Wie läuft eine internationale Familienmediation ab?
Leitfaden Kapitel
Wenn Sie erstmalig Kontakt zu einem Mediationsdienst oder einem/r Mediator/in aufnehmen, erhalten Sie in der Regel ausführliche Informationen über das Mediationsverfahren einschließlich der Prinzipien und Regeln, die alle Beteiligten akzeptieren müssen. Diese Informationen erhält normalerweise jede Partei einzeln. Sie können aber auch beiden Parteien gleichzeitig – bei einem Treffen oder, wenn dies nicht möglich ist, in einer Telefonkonferenz vermittelt werden. Der/die Mediator/in wird auch mit den Eltern klären, ob sich ihr Fall für die Mediation eignet.
Internationale Familienmediation kann in einem oder mehreren Staaten stattfinden, je nachdem, ob die Parteien noch in demselben Staat leben oder ob eine von ihnen in einen anderen Staat umgezogen ist.
Sobald beide Parteien übereingekommen sind, die Mediation zu beginnen, findet sie im Rahmen fortlaufender Treffen statt, an denen jeweils die Eltern und ein/e Mediator/in teilnehmen. Je nach Anbieter können diese Treffen zwischen eineinhalb und drei Stunden dauern. Die Anzahl der Sitzungen hängt von den Umständen des Einzelfalles ab.

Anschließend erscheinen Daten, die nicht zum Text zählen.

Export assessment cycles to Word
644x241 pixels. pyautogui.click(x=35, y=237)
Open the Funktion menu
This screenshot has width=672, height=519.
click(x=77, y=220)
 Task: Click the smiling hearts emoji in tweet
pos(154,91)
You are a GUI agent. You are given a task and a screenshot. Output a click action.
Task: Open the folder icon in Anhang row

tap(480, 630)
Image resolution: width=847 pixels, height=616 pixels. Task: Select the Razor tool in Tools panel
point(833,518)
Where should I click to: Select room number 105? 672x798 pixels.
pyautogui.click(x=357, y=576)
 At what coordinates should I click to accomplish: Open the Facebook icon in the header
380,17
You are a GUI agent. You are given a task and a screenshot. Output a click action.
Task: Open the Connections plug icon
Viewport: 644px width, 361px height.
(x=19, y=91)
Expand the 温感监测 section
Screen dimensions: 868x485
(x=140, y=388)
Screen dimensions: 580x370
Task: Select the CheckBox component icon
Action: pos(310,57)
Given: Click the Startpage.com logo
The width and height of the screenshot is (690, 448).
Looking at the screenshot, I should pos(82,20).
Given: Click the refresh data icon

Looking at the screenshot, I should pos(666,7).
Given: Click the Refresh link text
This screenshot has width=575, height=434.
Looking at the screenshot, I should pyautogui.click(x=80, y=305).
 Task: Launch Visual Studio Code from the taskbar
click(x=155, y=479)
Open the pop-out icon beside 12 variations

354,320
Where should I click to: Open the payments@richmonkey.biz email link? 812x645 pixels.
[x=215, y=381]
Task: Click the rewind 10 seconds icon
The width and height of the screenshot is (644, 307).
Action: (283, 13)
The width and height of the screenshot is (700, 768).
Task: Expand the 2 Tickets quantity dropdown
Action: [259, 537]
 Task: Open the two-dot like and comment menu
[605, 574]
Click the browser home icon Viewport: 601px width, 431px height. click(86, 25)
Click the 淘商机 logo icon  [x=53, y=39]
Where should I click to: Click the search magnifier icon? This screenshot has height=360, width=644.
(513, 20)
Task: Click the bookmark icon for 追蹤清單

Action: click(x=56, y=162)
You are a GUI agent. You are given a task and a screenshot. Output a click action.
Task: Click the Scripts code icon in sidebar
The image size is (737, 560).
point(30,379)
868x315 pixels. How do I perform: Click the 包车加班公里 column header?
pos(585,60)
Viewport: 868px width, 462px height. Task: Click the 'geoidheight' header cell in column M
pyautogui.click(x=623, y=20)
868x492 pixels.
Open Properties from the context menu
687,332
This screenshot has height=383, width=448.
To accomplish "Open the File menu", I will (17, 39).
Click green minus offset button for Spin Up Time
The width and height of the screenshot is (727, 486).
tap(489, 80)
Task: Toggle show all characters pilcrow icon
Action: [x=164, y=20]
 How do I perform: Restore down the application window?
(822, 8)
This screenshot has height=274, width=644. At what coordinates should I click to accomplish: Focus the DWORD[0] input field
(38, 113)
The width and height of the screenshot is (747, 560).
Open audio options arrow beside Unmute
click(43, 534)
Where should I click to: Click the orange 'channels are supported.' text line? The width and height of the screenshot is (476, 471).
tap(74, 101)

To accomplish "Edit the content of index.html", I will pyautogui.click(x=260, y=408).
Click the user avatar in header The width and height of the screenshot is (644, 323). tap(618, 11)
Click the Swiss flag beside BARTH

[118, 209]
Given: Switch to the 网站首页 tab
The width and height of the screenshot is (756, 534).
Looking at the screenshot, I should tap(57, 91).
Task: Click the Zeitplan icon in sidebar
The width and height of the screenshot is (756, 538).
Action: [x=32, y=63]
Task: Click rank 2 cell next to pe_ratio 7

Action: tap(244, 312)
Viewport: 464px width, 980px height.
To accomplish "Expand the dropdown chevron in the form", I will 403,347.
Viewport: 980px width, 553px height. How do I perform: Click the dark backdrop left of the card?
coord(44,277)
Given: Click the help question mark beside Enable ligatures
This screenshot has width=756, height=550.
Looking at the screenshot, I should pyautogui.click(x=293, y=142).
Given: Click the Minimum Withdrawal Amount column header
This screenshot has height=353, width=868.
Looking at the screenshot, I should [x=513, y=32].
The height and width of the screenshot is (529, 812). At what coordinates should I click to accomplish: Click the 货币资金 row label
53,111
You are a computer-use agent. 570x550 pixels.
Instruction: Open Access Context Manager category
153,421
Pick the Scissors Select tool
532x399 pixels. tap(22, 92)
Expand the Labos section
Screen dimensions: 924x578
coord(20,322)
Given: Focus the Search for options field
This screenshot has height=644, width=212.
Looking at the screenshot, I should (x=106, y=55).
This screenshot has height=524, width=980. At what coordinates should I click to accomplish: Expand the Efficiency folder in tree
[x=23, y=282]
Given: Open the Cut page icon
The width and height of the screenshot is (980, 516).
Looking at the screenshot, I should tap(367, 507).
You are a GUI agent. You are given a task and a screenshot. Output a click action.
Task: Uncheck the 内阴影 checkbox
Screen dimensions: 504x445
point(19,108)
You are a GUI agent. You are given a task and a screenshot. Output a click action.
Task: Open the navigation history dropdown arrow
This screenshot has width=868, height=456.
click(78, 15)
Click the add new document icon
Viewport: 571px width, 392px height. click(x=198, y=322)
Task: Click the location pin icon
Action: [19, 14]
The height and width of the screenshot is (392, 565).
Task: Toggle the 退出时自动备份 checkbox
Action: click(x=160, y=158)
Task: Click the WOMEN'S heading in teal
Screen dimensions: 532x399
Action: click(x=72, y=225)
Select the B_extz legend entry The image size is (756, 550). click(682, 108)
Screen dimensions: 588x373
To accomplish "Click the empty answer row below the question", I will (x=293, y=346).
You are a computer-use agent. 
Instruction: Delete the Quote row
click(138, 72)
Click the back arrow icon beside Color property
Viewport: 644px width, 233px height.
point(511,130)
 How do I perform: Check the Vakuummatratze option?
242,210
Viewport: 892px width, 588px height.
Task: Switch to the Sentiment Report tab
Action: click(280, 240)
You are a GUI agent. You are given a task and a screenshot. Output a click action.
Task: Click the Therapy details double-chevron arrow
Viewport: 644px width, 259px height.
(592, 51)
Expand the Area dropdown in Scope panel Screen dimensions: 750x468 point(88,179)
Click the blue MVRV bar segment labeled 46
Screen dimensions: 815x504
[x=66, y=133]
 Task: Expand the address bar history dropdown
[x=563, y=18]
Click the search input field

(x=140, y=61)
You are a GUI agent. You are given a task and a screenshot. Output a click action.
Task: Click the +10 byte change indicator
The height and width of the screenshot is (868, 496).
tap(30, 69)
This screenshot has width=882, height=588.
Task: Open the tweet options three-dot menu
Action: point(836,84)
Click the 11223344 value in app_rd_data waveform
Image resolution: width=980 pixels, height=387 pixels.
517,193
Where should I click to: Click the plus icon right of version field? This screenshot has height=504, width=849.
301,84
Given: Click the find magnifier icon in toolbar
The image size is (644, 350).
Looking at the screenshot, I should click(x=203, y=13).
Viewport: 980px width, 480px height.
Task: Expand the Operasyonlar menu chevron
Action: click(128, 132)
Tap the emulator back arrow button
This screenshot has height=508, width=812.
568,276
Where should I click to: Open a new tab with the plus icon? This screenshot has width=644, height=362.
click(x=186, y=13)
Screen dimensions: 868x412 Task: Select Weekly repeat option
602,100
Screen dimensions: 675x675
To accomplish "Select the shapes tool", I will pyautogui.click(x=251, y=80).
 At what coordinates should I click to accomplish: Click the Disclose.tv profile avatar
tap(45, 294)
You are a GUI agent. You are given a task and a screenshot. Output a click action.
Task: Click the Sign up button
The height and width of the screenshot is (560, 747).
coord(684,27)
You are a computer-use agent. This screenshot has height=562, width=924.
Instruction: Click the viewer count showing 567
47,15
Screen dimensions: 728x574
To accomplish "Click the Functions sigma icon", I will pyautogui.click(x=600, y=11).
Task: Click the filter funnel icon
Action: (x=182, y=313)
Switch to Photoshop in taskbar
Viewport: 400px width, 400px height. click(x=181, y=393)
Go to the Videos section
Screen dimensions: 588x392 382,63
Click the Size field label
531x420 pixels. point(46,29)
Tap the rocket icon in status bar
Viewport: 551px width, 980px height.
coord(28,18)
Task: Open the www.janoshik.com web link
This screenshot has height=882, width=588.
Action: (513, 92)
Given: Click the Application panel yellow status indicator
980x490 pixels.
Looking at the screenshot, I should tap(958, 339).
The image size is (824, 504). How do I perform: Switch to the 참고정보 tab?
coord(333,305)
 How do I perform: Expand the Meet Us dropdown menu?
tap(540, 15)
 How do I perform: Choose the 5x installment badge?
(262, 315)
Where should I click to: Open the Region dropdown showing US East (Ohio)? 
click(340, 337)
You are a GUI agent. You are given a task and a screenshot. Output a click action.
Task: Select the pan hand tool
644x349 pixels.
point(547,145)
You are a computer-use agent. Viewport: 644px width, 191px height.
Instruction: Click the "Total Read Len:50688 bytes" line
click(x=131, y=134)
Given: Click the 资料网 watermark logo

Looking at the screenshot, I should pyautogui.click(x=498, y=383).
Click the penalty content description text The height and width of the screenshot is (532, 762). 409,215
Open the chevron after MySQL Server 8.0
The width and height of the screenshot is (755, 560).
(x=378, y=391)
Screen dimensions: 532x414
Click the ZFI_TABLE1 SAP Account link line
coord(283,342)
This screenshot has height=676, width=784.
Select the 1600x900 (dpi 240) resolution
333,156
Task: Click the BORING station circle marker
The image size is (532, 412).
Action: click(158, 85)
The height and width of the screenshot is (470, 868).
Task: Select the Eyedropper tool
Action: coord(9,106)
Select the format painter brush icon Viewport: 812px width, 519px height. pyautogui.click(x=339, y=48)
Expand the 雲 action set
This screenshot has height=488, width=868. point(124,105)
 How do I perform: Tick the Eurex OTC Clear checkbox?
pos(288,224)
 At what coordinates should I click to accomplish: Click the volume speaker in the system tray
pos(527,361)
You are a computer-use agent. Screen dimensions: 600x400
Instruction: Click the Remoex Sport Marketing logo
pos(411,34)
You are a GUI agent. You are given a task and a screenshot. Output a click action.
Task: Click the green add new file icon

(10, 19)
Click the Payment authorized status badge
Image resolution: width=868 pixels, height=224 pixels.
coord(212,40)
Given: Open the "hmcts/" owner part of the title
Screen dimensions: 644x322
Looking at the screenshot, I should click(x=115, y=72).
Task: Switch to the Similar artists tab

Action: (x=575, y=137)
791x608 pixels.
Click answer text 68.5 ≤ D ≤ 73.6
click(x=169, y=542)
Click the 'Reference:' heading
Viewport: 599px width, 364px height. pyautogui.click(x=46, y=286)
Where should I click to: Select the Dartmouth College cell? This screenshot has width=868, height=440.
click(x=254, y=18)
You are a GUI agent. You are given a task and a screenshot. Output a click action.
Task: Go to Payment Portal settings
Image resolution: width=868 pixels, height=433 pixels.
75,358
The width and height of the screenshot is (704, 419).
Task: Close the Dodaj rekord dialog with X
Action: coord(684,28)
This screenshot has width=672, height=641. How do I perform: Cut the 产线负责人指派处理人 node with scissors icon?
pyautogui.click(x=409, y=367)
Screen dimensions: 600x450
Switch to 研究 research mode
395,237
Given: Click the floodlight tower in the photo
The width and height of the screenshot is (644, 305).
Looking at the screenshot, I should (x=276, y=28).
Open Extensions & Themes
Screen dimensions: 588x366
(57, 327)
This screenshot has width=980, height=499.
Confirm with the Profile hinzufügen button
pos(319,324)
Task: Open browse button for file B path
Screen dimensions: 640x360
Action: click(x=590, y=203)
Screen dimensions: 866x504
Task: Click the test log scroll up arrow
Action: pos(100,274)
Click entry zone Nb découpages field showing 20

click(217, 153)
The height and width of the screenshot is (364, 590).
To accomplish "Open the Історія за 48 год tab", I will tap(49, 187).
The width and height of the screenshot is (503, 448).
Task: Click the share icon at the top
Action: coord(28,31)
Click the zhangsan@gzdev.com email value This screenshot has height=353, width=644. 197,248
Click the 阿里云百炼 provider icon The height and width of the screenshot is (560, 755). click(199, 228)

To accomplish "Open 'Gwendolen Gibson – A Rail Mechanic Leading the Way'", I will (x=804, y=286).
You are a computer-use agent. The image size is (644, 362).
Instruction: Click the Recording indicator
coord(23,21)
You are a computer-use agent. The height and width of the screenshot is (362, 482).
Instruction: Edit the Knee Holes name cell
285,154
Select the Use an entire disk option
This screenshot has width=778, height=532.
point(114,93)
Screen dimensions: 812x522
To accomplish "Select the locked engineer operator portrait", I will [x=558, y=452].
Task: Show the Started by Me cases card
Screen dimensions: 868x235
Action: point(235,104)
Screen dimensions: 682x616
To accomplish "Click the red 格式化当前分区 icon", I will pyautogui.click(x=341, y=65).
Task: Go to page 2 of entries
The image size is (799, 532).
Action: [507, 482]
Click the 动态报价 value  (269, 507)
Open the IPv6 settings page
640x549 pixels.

In Fällen, in denen ein Kind widerrechtlich in einen anderen Staat verbracht oder nicht zurückgegeben wurde, in denen Zeit eine große Rolle spielt und die Spannungen zwischen den Eltern besonders groß sind, kann die Mediation auch „en bloc“ stattfinden. Die Eltern setzen sich dann zwei oder drei Tage am Stück zusammen, von morgens bis abends mit Pausen. Diese Mediationssitzungen werden mit Rücksicht auf die terminlichen und finanziellen Möglichkeiten des reisenden Elternteils vereinbart.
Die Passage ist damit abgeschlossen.